BERITA TERKINI
Lelang Cadillac DeVille 1999 di Bring a Trailer Dihentikan Usai Foto Diduga Dimanipulasi AI

Lelang Cadillac DeVille 1999 di Bring a Trailer Dihentikan Usai Foto Diduga Dimanipulasi AI

Situs lelang kendaraan klasik Bring a Trailer (BaT) menarik sebuah lelang Cadillac DeVille tahun 1999 setelah sejumlah pengguna menyoroti dugaan manipulasi gambar menggunakan kecerdasan buatan (AI) pada materi foto yang ditampilkan.

Daftar lelang tersebut tayang pada akhir pekan lalu dan segera memicu perhatian komunitas BaT yang dikenal teliti dalam menelaah detail kendaraan. Di kolom komentar, beberapa pengguna menunjuk sejumlah kejanggalan visual yang dinilai tidak masuk akal untuk mobil tersebut.

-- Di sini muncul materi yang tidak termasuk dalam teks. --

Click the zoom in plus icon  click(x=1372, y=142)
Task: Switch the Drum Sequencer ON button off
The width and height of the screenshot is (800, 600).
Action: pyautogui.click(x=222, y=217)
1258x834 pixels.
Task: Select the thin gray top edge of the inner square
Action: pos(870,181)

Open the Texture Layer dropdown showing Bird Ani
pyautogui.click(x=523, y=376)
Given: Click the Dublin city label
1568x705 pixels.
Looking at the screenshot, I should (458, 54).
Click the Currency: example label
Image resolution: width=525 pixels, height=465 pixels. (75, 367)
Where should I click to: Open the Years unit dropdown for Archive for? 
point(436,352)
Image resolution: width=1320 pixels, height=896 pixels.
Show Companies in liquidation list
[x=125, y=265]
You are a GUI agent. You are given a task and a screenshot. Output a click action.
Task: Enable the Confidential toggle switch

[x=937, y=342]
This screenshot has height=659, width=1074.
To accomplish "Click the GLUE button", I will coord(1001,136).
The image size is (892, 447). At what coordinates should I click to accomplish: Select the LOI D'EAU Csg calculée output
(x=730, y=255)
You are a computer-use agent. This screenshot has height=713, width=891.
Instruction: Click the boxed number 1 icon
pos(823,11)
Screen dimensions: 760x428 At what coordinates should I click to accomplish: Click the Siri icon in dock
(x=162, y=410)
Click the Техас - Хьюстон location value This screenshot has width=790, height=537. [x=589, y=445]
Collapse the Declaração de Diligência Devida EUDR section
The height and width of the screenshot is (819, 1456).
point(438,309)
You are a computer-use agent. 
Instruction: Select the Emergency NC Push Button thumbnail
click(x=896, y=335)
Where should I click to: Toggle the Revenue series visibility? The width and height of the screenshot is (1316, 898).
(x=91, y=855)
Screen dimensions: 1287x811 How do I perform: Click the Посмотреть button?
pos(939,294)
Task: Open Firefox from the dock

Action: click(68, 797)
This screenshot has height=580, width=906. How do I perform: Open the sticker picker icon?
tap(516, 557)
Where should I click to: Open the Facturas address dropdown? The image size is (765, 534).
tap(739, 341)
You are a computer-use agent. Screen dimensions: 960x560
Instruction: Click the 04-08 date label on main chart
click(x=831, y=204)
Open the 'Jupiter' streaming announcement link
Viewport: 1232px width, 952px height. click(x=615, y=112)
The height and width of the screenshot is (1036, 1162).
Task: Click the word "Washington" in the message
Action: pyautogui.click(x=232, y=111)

Sejumlah anomali yang disorot antara lain karpet lantai yang tampak menyerupai pola jalan berbatu di bawah mobil, serta foto ruang mesin yang memperlihatkan panel depan (slam panel) hilang sepenuhnya, sehingga memberi kesan kendaraan berada di lokasi pembongkaran. Selain itu, setidaknya satu gambar disebut menampilkan dua tuas transmisi di kolom kemudi, fitur yang dinilai tidak pernah ada pada model Cadillac DeVille tersebut.

Reaksi warganet pun mengalir deras, termasuk komentar bernada sindiran terhadap kejanggalan dimensi mobil dalam gambar. Ada pula pengguna yang menyebut insiden itu dapat merusak kredibilitas platform.

Pada tahap awal, staf BaT menyatakan sedang bekerja sama dengan penjual untuk mendapatkan gambar tambahan. Namun respons tersebut justru memicu perdebatan lanjutan, karena sebagian pengguna menilai penambahan foto tidak serta-merta menjawab keraguan atas keaslian galeri yang sudah terlanjur dipertanyakan.

Tidak lama kemudian, BaT mengakhiri lelang tersebut. Platform itu menyatakan penjual tidak dapat menyediakan foto tambahan dengan cepat, sehingga lelang dihentikan karena BaT “tidak dapat membiarkan lelang ini berlanjut dengan itikad baik.”

Kepala Lelang Bring a Trailer, Howard Swig, menyebut insiden ini sebagai “kesalahan besar” dengan “beberapa titik kegagalan.” Ia menegaskan proses kurasi dan kontrol kualitas BaT dilakukan secara manual dan tidak mengandalkan algoritma atau AI. “Kami melakukan kesalahan di sini dan akan bertanggung jawab penuh,” ujarnya.

Dalam pembahasan yang berkembang, tidak ada indikasi bahwa penjual maupun BaT berniat menipu pembeli. Dugaan yang mengemuka adalah penjual berupaya membuat latar belakang gambar terlihat lebih menarik. Namun, upaya tersebut justru memunculkan kesalahan visual yang memperburuk kepercayaan terhadap materi lelang.

Sejumlah pengguna menilai insiden ini menegaskan pentingnya foto sebagai bukti kondisi dan spesifikasi kendaraan dalam lelang daring. Ketika keaslian gambar diragukan, kepercayaan terhadap keseluruhan proses lelang dapat ikut tergerus. BaT diperkirakan akan memperketat kebijakan dan penyaringan, terutama terkait penggunaan gambar yang telah dimodifikasi.

Kasus ini juga menunjukkan tantangan yang muncul seiring semakin mudahnya teknologi AI digunakan untuk mengubah atau “memperindah” foto. Ketika standar verifikasi visual menjadi kunci, platform dan penjual sama-sama dituntut memastikan materi yang ditampilkan tetap akurat dan dapat dipertanggungjawabkan.